La démarche de Moalla, qui s’intéresse à la mémoire et aux mythes à travers l’art, et celle de Descamps, qui analyse l’espace à travers la géographie et l’urbanisme, se rencontrent dans un projet collaboratif qui fait émerger des œuvres hybrides. Leur méthode inclut la collecte de données sensibles provenant des habitants des médinas, capturant des récits de vie, d’interactions et de passage. Ces histoires, racontées par les habitants, enrichissent leur compréhension des lieux, comme celles des porteurs de marchandises à Sfax ou des flâneurs à Tunis. Ces récits visent à révéler les significations culturelles et sociales des portes à travers le prisme des individus qui les habitent.

En plus de cette dimension humaine, l’œuvre interroge les mutations urbanistiques actuelles. Tandis que les médinas de Tunis, Sfax et Sousse subissent des transformations, la perception de leurs portes évolue. Tunis a su intégrer sa médina dans un tissu urbain moderne, alors que Sfax lutte contre la dégradation de son patrimoine, et Sousse, victime du tourisme, perd de son authenticité. Les portes, symboles de jonction et d’exclusion, soulignent les tensions entre le centre et la périphérie des villes, tout en interrogeant des thèmes cruciaux comme la mobilité et l’inclusion urbaine.
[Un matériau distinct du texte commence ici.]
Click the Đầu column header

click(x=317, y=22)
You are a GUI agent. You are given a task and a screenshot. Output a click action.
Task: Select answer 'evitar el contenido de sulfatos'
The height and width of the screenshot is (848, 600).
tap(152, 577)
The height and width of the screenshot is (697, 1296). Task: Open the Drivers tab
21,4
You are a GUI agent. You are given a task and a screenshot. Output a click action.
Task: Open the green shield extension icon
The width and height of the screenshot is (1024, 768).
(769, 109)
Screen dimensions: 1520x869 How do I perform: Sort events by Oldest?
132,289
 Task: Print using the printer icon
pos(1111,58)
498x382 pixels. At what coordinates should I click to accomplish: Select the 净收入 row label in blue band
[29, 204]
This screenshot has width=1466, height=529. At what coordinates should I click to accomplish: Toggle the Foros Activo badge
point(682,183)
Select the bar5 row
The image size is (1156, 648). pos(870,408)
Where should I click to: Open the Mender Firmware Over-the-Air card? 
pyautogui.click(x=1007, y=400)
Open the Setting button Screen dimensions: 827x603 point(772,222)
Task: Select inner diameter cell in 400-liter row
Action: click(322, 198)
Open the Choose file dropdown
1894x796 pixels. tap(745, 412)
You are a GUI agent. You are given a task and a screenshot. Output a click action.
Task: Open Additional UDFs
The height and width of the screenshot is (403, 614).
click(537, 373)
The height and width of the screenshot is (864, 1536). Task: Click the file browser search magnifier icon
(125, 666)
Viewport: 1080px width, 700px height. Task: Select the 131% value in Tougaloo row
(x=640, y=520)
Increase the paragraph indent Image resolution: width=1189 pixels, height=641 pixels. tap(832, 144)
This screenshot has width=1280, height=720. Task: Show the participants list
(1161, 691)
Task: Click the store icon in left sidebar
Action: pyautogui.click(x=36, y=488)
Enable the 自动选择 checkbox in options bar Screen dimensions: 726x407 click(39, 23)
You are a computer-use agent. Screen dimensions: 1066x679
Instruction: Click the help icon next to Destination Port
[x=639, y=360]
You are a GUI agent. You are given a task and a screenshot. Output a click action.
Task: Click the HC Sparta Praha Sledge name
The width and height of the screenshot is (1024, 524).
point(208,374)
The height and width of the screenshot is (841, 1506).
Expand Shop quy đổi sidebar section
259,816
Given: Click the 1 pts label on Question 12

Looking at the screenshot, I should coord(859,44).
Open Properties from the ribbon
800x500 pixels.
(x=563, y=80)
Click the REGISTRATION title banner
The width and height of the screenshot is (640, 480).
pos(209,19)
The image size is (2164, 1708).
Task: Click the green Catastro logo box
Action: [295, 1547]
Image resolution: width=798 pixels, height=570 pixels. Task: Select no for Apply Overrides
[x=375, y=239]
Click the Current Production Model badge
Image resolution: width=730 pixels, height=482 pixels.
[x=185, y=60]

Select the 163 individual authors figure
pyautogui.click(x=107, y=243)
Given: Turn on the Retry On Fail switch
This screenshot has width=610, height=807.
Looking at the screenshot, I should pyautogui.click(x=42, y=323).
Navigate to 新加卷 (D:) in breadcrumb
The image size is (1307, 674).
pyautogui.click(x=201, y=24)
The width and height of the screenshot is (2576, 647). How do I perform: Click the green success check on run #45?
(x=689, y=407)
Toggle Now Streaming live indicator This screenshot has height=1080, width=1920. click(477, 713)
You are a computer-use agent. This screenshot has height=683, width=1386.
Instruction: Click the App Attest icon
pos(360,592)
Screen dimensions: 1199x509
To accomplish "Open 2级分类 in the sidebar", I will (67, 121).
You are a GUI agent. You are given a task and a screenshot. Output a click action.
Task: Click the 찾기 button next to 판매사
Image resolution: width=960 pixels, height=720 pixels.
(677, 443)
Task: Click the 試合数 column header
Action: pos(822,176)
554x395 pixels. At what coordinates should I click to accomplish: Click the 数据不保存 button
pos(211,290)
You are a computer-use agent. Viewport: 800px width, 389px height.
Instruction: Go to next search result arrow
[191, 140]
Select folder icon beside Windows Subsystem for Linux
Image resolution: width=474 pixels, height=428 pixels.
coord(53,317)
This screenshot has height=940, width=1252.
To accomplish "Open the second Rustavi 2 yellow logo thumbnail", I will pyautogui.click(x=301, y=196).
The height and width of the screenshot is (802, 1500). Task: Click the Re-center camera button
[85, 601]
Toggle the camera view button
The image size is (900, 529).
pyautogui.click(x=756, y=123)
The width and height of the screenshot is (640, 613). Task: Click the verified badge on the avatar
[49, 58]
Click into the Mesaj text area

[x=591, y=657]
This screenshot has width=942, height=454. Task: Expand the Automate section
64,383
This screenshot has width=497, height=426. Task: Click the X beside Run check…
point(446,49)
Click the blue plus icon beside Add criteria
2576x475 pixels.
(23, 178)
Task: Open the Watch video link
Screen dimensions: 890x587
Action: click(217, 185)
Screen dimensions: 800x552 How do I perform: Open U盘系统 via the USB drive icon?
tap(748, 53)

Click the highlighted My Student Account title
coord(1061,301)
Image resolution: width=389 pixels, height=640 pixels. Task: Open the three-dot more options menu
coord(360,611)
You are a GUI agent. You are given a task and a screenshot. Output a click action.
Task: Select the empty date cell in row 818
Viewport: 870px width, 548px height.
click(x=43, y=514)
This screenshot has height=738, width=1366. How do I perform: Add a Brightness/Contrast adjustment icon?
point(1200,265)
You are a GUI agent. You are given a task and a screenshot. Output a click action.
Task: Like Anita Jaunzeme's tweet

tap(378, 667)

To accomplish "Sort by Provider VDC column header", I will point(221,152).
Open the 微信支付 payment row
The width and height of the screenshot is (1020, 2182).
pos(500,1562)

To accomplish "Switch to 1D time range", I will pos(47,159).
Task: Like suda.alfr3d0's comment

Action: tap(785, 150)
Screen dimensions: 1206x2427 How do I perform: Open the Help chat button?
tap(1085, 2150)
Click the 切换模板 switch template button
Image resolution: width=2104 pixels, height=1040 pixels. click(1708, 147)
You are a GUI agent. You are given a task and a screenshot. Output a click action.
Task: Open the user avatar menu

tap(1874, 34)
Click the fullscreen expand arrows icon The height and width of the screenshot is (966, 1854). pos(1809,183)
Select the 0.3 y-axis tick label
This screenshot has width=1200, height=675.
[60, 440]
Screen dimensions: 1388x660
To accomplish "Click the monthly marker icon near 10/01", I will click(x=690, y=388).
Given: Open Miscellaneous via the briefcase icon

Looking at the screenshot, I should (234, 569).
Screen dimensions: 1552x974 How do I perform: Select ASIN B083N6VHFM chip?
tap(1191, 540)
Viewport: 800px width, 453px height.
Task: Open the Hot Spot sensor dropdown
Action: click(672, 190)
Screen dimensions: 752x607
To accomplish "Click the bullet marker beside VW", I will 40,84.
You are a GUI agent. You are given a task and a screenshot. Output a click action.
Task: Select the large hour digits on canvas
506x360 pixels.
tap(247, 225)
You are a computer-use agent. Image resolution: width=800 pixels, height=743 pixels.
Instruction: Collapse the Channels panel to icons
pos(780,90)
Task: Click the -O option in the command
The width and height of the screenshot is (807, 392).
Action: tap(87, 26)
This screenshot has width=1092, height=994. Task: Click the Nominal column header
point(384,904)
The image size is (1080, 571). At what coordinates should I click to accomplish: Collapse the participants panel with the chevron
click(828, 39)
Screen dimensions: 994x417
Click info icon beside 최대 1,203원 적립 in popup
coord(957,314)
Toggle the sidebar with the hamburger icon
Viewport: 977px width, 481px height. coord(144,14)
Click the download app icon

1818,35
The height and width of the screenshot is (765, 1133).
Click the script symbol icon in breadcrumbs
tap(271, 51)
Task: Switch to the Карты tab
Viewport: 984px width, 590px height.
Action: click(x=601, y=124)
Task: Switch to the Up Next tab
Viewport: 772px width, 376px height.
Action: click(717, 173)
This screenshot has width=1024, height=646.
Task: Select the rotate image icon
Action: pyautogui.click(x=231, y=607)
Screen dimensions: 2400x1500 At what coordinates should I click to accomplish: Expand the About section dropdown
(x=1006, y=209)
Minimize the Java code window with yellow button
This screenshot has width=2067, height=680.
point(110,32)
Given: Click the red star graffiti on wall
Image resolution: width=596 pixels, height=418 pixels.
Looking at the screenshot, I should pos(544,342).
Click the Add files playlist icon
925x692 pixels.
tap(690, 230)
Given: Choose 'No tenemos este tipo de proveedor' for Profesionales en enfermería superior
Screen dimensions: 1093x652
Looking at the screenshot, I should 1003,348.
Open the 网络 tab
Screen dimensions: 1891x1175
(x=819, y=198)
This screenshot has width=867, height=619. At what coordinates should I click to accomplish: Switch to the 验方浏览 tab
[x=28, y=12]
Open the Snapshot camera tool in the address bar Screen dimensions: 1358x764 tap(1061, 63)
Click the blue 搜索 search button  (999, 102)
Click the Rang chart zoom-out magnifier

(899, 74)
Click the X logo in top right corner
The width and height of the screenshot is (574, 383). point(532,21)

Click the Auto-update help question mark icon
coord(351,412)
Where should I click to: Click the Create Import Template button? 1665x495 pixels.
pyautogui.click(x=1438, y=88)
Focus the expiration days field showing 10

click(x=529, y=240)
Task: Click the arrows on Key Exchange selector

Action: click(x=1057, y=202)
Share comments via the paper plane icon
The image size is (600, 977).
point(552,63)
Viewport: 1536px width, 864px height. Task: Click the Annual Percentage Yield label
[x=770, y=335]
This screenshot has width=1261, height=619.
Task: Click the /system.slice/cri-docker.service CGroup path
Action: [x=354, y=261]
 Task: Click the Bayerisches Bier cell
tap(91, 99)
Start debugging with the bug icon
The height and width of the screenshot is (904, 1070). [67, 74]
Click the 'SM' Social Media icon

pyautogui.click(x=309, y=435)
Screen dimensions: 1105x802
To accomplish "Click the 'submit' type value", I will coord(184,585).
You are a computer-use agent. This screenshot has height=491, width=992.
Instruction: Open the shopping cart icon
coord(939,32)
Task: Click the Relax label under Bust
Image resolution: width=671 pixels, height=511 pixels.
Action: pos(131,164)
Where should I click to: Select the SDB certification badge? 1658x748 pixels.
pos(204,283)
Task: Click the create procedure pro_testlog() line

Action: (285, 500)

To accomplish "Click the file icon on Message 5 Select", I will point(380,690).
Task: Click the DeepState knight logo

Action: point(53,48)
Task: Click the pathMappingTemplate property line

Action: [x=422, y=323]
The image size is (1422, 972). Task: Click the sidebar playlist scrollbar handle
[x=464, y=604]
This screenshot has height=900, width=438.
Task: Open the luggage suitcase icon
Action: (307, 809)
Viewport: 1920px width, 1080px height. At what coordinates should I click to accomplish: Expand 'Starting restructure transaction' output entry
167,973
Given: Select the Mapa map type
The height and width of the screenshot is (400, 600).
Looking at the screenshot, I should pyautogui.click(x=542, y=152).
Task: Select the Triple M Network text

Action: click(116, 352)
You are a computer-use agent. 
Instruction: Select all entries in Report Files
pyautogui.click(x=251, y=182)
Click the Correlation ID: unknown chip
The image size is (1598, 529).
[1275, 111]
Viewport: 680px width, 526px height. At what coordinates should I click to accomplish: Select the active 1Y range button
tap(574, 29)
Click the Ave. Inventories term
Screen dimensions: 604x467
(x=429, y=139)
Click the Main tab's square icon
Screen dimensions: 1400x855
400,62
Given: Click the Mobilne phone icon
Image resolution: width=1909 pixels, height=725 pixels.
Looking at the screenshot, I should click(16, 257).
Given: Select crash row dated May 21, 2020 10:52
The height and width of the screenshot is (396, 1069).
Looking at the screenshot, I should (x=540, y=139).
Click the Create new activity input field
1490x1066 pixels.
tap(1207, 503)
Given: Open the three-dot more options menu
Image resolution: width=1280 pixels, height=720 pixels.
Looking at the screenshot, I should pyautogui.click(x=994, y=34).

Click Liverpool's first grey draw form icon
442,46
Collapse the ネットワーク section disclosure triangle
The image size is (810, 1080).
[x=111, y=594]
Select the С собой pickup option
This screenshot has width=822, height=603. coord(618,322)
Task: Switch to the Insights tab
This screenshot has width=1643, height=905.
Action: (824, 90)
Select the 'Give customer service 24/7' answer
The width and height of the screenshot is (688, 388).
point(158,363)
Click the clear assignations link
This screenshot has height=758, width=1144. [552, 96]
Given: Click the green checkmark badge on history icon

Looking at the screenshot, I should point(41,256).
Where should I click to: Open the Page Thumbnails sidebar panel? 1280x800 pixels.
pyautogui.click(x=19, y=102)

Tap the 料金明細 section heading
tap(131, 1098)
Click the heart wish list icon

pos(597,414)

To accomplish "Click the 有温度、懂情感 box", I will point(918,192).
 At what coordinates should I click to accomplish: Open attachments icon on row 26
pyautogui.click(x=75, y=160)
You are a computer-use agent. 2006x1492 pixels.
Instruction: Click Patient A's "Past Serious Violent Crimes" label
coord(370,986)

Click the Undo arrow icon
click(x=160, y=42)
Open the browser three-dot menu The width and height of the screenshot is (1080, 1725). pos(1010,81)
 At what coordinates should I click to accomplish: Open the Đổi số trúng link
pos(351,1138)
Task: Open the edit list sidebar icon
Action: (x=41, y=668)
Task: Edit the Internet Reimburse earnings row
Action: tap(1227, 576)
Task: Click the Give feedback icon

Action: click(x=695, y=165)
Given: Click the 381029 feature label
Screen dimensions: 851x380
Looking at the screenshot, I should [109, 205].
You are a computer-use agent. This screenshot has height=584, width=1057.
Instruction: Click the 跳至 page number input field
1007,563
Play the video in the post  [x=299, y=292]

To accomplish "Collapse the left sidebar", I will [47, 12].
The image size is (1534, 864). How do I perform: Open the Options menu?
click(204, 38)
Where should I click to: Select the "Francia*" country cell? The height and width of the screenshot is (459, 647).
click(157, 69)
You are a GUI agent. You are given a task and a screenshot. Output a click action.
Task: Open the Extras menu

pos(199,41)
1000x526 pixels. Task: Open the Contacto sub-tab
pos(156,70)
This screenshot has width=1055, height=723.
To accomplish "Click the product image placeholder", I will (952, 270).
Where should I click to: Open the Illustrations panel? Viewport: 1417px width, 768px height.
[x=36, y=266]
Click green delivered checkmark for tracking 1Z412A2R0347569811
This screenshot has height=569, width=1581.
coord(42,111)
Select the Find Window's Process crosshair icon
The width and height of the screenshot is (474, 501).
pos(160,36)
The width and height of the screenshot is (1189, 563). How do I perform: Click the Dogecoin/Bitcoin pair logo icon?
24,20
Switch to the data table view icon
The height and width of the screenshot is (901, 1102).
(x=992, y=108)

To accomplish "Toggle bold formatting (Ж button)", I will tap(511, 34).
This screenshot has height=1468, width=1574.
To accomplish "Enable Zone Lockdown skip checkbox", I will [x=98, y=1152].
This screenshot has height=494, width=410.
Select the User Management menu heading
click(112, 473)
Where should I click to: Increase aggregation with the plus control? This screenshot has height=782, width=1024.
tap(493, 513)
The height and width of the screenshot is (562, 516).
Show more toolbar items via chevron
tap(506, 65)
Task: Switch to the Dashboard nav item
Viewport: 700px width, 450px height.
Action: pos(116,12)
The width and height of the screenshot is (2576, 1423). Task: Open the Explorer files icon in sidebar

Le projet s’inspire également d’autres villes, notamment Mulhouse, où les portes témoignent d’une histoire industrielle et d’un imaginaire propre aux habitants, similaire à celui des médinas tunisiennes. Mais contrairement aux médinas, qui conservent des traces visibles des différentes colonisations, Mulhouse reflète un processus de modernisation en réponse à l’industrialisation. Cette comparaison enrichit la réflexion des artistes sur le rôle de la porte comme seuil entre le passé et le présent.

L’approche artistique se nourrit des mythes et mémoires collectives des lieux. En recourant aux récits fantastiques et aux représentations imaginaires des habitants, Moalla et Descamps cherchent à restituer cette mémoire sensible à travers des œuvres visuelles et sonores. Leurs créations sont une invitation à redécouvrir les villes sous un nouveau regard, celui de la mémoire et de l’imaginaire.

Le projet «Impressions d’Espaces» se concrétise sous forme d’une exposition à la Villa Salammbô fin 2024, qui présente des documents de recherche, des installations artistiques et des récits sonores. L’exposition devrait ensuite être visible à Tunis et à l’étranger, avec une restitution prévue en 2025. Ce travail s’inscrit dans un projet plus large, celui du «Livre des Portes», un recueil de recherches et de productions artistiques sur les portes urbaines à travers le monde. Ce livre se propose d’explorer la perception de l’espace urbain à travers les portes, en s’intéressant aux récits fondateurs des villes et leur évolution au fil du temps. Ce projet, sous forme de site Internet et d’édition physique, ambitionne de comparer les différentes approches de la porte dans les cultures et les villes du monde.